## [PASSAGE TO READ]
____

For a stalking rifle I would look at a etc encore. I just bought one for my father in law. The way the rifles are built you can get a 24 inch barrel for full ballistic performance and still have a very short and well balanced rifle. The weather shied model that I bought him was 868 dollars with a 3x9x40 Nikon pro staff and scope mounts. They have easily adjusted triggers and offer plenty of future options. We love them. I have one in 243 that gets lot of use because it is handy for a walking coyote rifle and easy to maneuver in a deer blind. 


That's saying a lot because I have about 20 to choose from.


----------



## Superman70 (Aug 13, 2014)

That featherweight is a good gun. I have a 270. It kicks a little bit because of the weight and I had to do some work with the dremel to get my barrel fully floated. Those are only minor issues to me and it may be the most attractive moderately priced rifle ever built. I rarely ever get mine out of the safe but those classic lines make it a keeper if it didn't shoot at all.


----------



## Viking48 (Jan 24, 2006)

You'll love the .308 - I have 6 of them. I have an old Winchester 88 that was dead on zero year after year and I have made 150 yard head shots with it. I have used my AR-10 this year and have dropped 4 hogs and a cull - none took a single step. My grandson shot 2 does this week with my old Interarms .308 - one was a quartering lung shot and the other was a head shot and both dropped like a rock. The .308 is a versatile round with a lot of load choices and accuracy is as good as the rifle and shooter. I don't have a Model 70 Featherweight in .308 but do have one in 25WSSM and love the gun. Short and light and easy to handle in the stand. Wouldn't mind having one in .308 but I am taking a liking to the AR.

____

## [WHAT YOU WILL DO]
Can you carry on the hunting-rifle forum thread from where it stops, picking up after its last sentence?

## [MATERIAL]
____

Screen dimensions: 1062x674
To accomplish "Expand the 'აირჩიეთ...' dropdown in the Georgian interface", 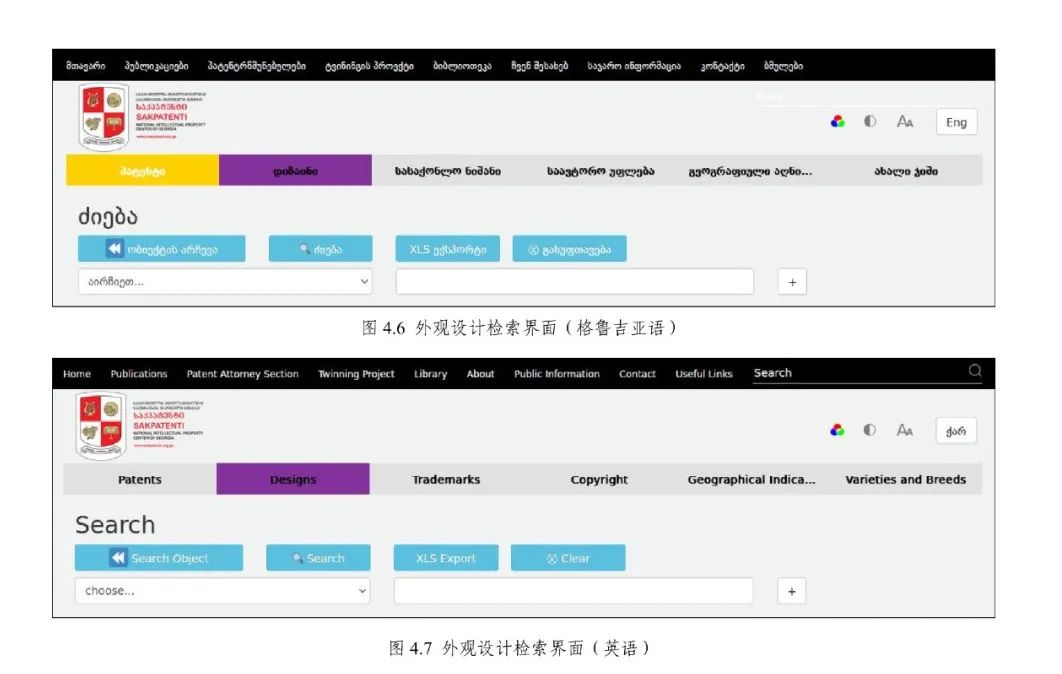I will coord(224,282).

____

## [ANSWER FOR THIS EXERCISE]
----------



## Jack's Pocket (Jul 16, 2014)

I own both the 308 and 7-08 prefer the 7-08 myself
but I reload. Very rarely shoot either except for hunts to Central
Texas or out of state. 
Prefer the lever action for working on hogs in East Texas
The 45-70 is nice in if you make contact he is laying there.
That creates the problem of me having to haul him off.
Favorite is the 32-40 rolls them and with mild recoil I get multiple targets.


----------



## peckerwood (Jun 9, 2012)

This is a good thread with a lot of agreement that 7MM-08 and .308 are top shelf cals.I have a .308,my most-est favorite rifle of all,and always wanted an 7-08,but never needed it with the .308 always preforming better than I can.You outta have fun picking out the rifle you want.Every gun mentioned would be a dandy in my opinion.


----------



## Bharvey (Mar 24, 2013)

I own a .308 and have shot both calibers. The reason I went with the .308 is similar to the reason some people choose a .40 or .45 over a 9mm. It may be a slower round, but when something's hit with it, it knows it's hit. (Of course I'm leaving out the topic of shot placement: I carry a 9mm lol) 

I'm surprised no one's mentioned Weatherby as a gun choice. I own a Ruger M77 Hawkeye .270 and given Ruger's notorious reputation for bad accuracy, mine drive's tacks. My .308, however, is a Weatherby in synthetic stock and you can get them for under $700. There's absolutely nothing wrong with any of the previous makes that have been stated, but my PERSONAL opinion is that Weatherby makes some of the most accurate and cost effective rifles off the shelf. They guarantee MOA grouping on some of their models and sub-MOA on other models. I have a Weatherby S-2 and it guarantees sub-MOA at 100yds; which it does do. I have an uncle that has a Tikka T3 Lite in 7mm-08 and he loves it. I will say this though, his antelope ran a lot further than mine...lol


----------



## redkiller99 (Feb 28, 2013)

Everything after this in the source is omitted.